On June 25, 2013, Sens. Bob Corker and Mark Warner filed a bill to restructure the government’s role in the housing finance market. In response, CAP and a broad array of housing and civil rights groups sent a letter to the senators explaining how the bill falls short in serving America’s families.

On June 25, 2013, Sens. Bob Corker (R-TN) and Mark Warner (D-VA) filed a bipartisan bill to restructure the government’s role in the housing finance market. In response, the Center for American Progress and a broad array of housing and civil rights groups sent a letter to the senators explaining how the bill falls short in serving America’s families. Here is the text of that letter:

The Honorable Bob Corker
425 Dirksen Senate Office Building
Washington, D.C. 20510

The Honorable Mark Warner
475 Russell Senate Office Building
Washington, D.C. 20510

Dear Senator Corker and Senator Warner:

The undersigned organizations are writing in response to the legislation you introduced today, the Housing Finance Reform and Taxpayer Protection Act of 2013.

We commend you and your co-sponsors for your bipartisan initiative to reform the nation’s housing finance system, reform that is urgently needed.
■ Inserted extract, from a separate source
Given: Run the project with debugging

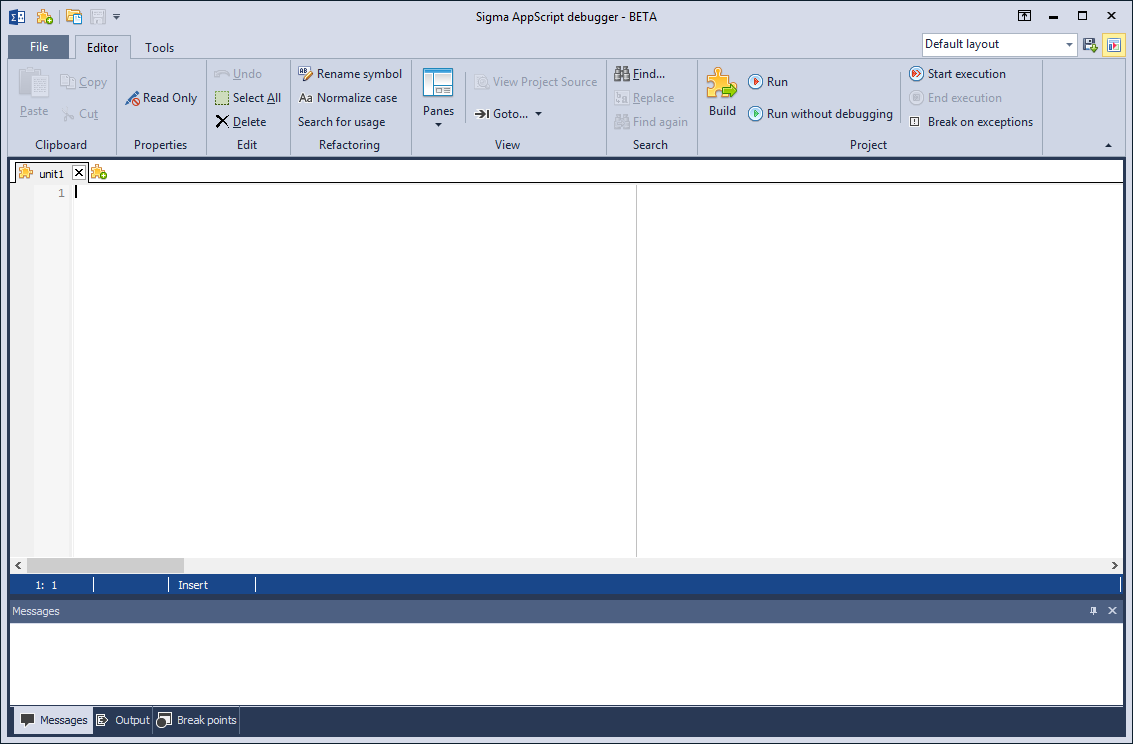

A new housing finance system will determine not only the sustainability of a robust housing market, but also future opportunities for millions of families and economic growth for the nation as a whole.
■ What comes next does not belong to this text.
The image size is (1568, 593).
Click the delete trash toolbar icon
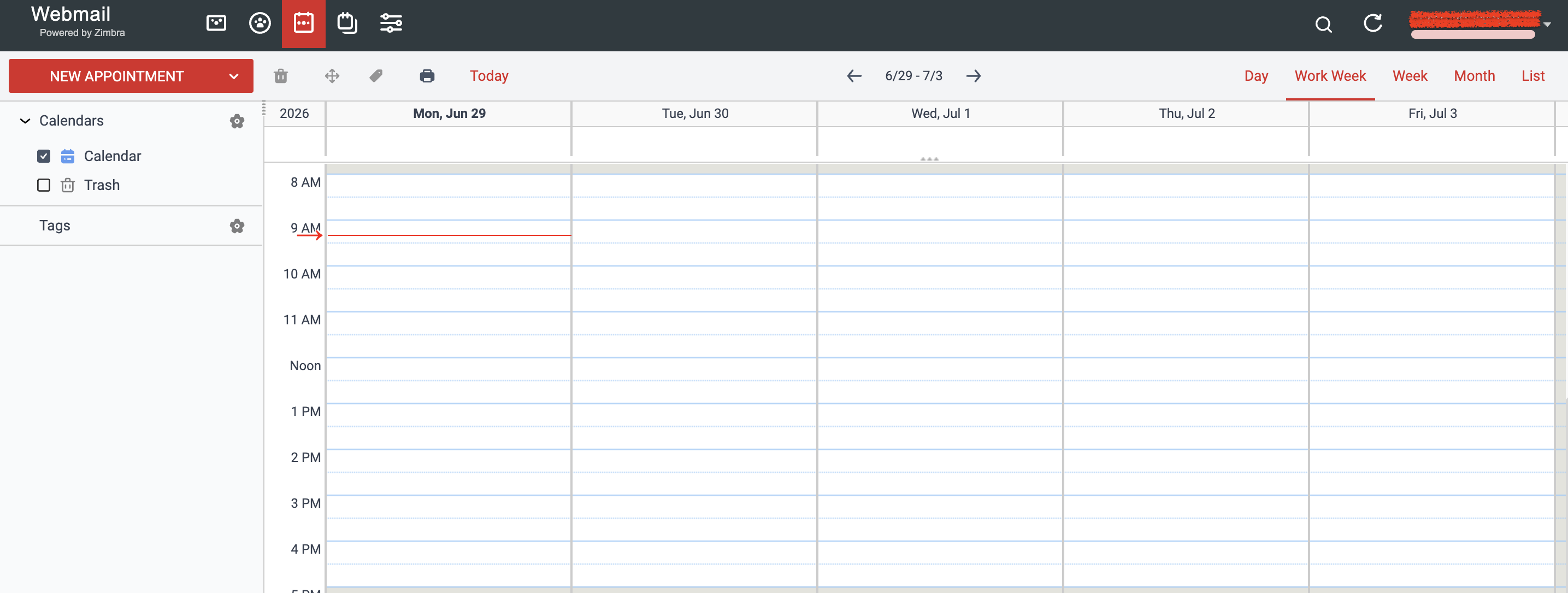[x=281, y=76]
Our goal is a system that restores balance to the housing market and provides credit to a broad and diverse population, rather than one in which credit and housing choices are more costly, more limited, and less sustainable, especially for low- and moderate-income households, households of color, and rural households. Without broad access to credit, neither buyers nor sellers can transact business as they would like, which could once again destabilize the home values that are finally stabilizing.
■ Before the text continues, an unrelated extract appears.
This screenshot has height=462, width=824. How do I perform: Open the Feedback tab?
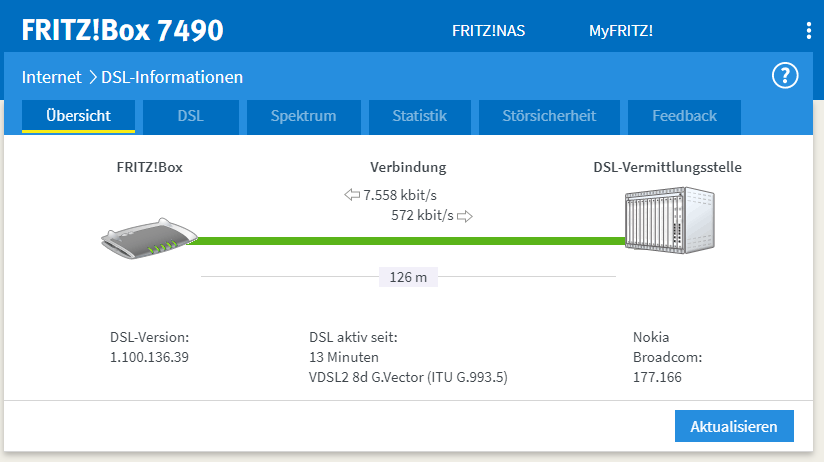[x=684, y=116]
We are extremely glad to see that the bill includes an explicit government backstop to private capital. We believe such a backstop is necessary to provide ample liquidity in the system and to support the 30-year fixed-rate mortgage, a product that has played a major role in supporting homeownership for America’s families. We do, however, suggest that the legislation explicitly clarify that traditional rate investors purchasing mortgage-backed securities will still be fully protected, even as private capital moves into the first-loss position for the credit risk associated with these securities.

Other strengths of the bill include continuing and expanding funding for the National Housing Trust Fund and Capital Magnet Fund, recognizing the importance of providing access to the system for small originators, including multifamily finance as part of the bill, and calling for a single securitization platform as part of the responsibilities of the Federal Mortgage Insurance Corporation, or FMIC.

Ultimately, however, this bill fails to place the needs of families at the center of the legislation, focusing instead mainly on lenders and investors. The structures and processes of the secondary market are not ends in and of themselves; rather, they are a means to provide housing to our nation’s families. Placing the goal of access to affordable, sustainable credit at the center of the bill’s purpose and FMIC’s mission will provide the greatest benefit in the long run not only to families but also to lenders and investors, and will also protect taxpayers from future bailouts.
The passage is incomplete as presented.